“Listen to me sweet pea, don’t go up to any creepy looking people offering candy or kittens alright? Remember what we talked about?”
“And what else?”
“Don’t drop any F bombs in school?”
“That’s my smart safety girl!”
This is how I imagine our “stranger danger” safety talk would have sounded, if we’d ever had one. My daughter is agonizingly awkward around anyone who didn’t give birth to her (or help out in the delivery room). Even when my husband and I are nearby, she has a hesitancy toward playing with other kids, taking her turn on the slide or even claiming the free treat that comes with the kid’s meal.
I’m not implying that she’s better than other kids because she overly cautious. I didn’t teach her this behavior, not intentionally. I’m pretty sure it’s a combination of her being born prematurely with a lot of health problems and having highly introverted parents. I can’t really even fathom a scenario in which anything would able to lure my daughter away from whatever solo activity she was engaged in. Not for all the Minecraft games, ponies or screen time in the world.
By now we’re all well aware of the clichéd man in the trench coat, that monster we warn our children against. I’d also like to think we’ve graduated to questioning the boy (or girl) next door, quiet and unassuming, as a possible threat too.
What about our teachers? More and more it seems I’m hearing about another student/teacher affair. Whether it’s the female teacher taking advantage of a young male student and he thinking himself a stud or a male teacher with a female student and she thinking there is a real relationship there and they are in love, the point is they both think they are in a consensual relationship when neither of them are.
The Catholic Church is notorious for their sex scandals. Just over three months ago here in the Minneapolis/St. Paul area of MN we had Archbishop John C. Nienstedt along with Auxiliary Bishop Lee Piche resign in the wake of criminal sex abuse charges against the archdiocese.
Police Corruption has seen its share of the spotlight too. According to the Star Tribune, the Minneapolis Police Department faced 61 lawsuits in 2013 that alleged excessive force that led to injury. In addition to that, an estimated $14 million dollars was paid out in litigation for misconduct cases that were filed between 2006-2012.

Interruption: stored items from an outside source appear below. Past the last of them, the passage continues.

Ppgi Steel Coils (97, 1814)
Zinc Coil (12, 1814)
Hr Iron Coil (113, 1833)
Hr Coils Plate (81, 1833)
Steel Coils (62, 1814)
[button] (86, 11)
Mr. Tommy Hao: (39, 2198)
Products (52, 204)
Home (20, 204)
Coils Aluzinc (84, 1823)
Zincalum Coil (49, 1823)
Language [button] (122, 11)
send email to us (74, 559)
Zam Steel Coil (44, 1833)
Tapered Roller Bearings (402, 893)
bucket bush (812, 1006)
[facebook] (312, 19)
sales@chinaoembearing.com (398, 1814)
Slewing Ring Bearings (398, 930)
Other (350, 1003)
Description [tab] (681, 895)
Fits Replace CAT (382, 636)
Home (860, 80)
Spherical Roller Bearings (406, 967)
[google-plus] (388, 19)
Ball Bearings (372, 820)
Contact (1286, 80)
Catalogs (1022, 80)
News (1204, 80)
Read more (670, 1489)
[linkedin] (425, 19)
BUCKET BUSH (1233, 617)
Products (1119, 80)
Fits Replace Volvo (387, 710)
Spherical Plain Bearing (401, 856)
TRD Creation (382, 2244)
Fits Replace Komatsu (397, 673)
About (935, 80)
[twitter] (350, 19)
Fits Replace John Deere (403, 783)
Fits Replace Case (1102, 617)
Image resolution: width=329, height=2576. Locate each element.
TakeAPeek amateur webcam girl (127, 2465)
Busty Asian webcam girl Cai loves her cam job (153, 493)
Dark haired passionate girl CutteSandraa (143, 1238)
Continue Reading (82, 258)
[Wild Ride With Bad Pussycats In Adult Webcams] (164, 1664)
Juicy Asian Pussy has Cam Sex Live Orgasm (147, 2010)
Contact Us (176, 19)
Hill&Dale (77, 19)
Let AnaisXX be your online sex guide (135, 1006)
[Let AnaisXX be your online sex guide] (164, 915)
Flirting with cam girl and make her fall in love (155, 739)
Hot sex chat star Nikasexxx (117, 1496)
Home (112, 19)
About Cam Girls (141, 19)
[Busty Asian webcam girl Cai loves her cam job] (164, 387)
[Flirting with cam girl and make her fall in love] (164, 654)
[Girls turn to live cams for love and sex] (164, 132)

And as scary as all that is, according to RAINN (Rape Abuse & Incest National Network) 93% of sexual abuse reported against juveniles was perpetrated by a trusted friend or relative. Ninety-three percent.
The very people we tell our kids to find and trust in a time of need are the ones taking advantage of the situation and abusing their power. Is it really that much more terrifying to imagine our children being traumatized by a stranger at a bus stop than to find out uncle Mike has been asking your son or daughter to keep their “special secret”? I’m not saying one is worse than the other, they are both horrible. Imagining a kid experiencing any kind of abuse by a stranger and of course it’s distressing. Hopefully they have the safety of their home and family to go to. They get the message that strangers are dangerous (which they can be), family is not.
What about the opposite? What about a child who is not safe at home? They might wonder, is anyone safe?
How can we expect our kids to trust the adults we’re not even sure we can trust? We need to teach them about boundaries. Having boundaries around their bodies and around their personal information, but how do we teach something we may not have learned ourselves?
My daughter is 12 now and sometimes she still kisses me goodnight on the lips and I wonder, is that ok? Sometimes the door isn’t locked when the bathroom is occupied, is that ok? I don’t know. I just have to trust my instinct. And teach her to do the same. Boundaries are so broad of a topic and everyone has a different idea on what is right for them. What I can teach her about is the feeling inside. If it feels icky in your tummy to think about hugging cousin Pat, you don’t have to hug cousin Pat. That’s your boundary. She should respect your feelings and in time, maybe that icky feeling will go away. And maybe it won’t. Either way, do whatever you are comfortable with.
I don’t know if there is one right answer or what that is, but I know it’s not spending the majority of our time and resources educating our children on where 7% of the problem lies.
Teach them about strangers. Teach them about family. Teach them about adults. Teach them about themselves. I think that’s a good place to start.